フェライトマグネットはその性質上どうしてもマグネットが外側にある外磁型の構造になります。
アルニコマグネットとフェライトマグネットでは約2倍ほどの磁力の違いがあり、フェライトマグネットがこれを補うためには体積を大きくしたり形状の工夫が必要です。
最近では技術の進歩もあり一概には言えませんが、外にマグネットがあるので内磁型よりも外磁型は磁力が外に漏れゼロ点電位が動きやすくなります。

減磁、耐性について

アルニコマグネットは、温度への耐性が高温・低音においても他のマグネットと比べて最も優秀です。
そのため、厳しい環境で精度を要求される測定器にも使われています。
ただ、パワー減磁による消耗に弱いデメリットがあります。

その点、フェライトマグネットはパワー減磁に強く高温にも耐性があります。
なので大型のスピーカーや大出力を求められる現場には最適です。
寒さには弱いという性質はありますが、大寒波の氷の世界のような環境下では減磁に注意ですが日常使いでは影響はありません。
素材のセラミックは錆にも強く野外のライブスピーカーやカーステレオにも向いています。

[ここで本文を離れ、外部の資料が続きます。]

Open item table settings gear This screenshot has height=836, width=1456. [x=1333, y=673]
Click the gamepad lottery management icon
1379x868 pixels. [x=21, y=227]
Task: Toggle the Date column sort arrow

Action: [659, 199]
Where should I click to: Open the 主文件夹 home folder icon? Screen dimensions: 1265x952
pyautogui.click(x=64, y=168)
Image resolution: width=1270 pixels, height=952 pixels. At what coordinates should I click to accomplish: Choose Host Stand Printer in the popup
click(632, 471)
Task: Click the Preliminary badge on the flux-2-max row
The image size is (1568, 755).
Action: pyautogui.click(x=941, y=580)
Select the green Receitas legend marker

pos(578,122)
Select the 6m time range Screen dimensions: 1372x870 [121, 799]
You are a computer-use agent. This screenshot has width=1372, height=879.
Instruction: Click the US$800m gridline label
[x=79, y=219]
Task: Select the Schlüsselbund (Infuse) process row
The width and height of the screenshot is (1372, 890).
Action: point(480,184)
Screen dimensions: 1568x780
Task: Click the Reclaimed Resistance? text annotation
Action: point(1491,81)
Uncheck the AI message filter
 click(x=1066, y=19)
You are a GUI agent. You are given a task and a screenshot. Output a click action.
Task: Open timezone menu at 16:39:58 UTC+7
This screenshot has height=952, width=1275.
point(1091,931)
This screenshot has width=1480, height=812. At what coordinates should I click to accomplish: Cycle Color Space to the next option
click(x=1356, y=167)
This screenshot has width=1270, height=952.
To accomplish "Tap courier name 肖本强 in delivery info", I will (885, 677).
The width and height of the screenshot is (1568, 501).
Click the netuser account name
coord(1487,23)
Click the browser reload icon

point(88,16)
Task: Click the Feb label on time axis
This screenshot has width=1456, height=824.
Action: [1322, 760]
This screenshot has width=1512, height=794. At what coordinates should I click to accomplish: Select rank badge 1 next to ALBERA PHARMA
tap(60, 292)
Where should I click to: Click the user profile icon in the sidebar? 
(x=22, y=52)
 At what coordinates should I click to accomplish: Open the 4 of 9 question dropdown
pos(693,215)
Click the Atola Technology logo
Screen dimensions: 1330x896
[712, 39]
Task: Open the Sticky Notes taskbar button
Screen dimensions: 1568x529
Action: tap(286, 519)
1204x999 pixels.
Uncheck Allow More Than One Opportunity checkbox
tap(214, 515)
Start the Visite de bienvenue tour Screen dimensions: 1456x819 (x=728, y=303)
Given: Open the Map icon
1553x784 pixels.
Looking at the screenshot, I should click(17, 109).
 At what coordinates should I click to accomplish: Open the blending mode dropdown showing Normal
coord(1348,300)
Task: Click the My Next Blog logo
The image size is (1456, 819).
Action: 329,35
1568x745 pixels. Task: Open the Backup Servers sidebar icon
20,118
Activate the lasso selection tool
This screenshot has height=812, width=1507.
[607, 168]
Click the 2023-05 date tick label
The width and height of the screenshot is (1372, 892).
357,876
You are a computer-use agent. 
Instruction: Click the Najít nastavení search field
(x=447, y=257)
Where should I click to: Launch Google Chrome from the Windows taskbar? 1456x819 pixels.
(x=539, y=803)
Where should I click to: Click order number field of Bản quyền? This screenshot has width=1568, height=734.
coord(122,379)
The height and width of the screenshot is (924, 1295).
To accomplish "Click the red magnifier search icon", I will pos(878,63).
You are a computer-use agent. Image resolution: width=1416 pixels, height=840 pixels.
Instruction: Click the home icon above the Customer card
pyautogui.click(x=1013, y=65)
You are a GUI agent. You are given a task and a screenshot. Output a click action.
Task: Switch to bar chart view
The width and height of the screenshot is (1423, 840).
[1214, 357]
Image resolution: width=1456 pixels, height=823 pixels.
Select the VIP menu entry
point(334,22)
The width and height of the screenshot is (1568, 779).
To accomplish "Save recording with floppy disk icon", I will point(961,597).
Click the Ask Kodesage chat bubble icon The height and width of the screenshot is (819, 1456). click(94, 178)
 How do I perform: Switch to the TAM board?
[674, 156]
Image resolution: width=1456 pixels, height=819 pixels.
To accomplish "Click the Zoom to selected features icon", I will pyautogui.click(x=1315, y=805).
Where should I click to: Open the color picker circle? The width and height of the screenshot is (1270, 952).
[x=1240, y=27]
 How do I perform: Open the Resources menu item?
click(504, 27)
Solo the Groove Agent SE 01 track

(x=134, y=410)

たしかにアルニコマグネットの音は良い!しかしフェライトマグネットとの差は?

今回色々な情報を拝見させていただきながら見えてきたことは、時代がアルニコマグネットからフェライトマグネットに切り替わったとき、当時のフェライトマグネットは技術的にも成熟しておらず、「アルニコマグネットの方が音が良かった」というユーザーの印象が今でも根強いのかなということです。

フェライトマグネットが出始めの頃はたしかにアルニコマグネットと比較すると音質は劣っていました。
各メーカーがフェライトマグネットの音を向上させるために、歪みを低減させるための磁気回路を開発したり、電気を通す素材をフェライトマグネットにブレンドしてみたり、試行錯誤していた時代がありました。
ただ最近はフェライトであっても最高の音を出してくれるスピーカーはたくさんあり、ネオジウムも進化してきています。
「あくまで個人的に」ですが、アルニコマグネットの音の解析度は素晴らしいものがあると感じます。
しかしマグネット以外にも様々な要素がスピーカーには影響しますし、「フェライトはアルニコに及ばない」と一言で言えないのがやはり現状です。

同じ作りでもヴィンテージのバイオリンの音色はどこか情緒があるように、製造の段階で素材にもバラツキ(個性)はあり、スピーカーも生きている楽器のようなものだと思います。
だからこそ、私どもオーディオランドはお客様の大切なオーディオと1点1点真剣に向き合っております。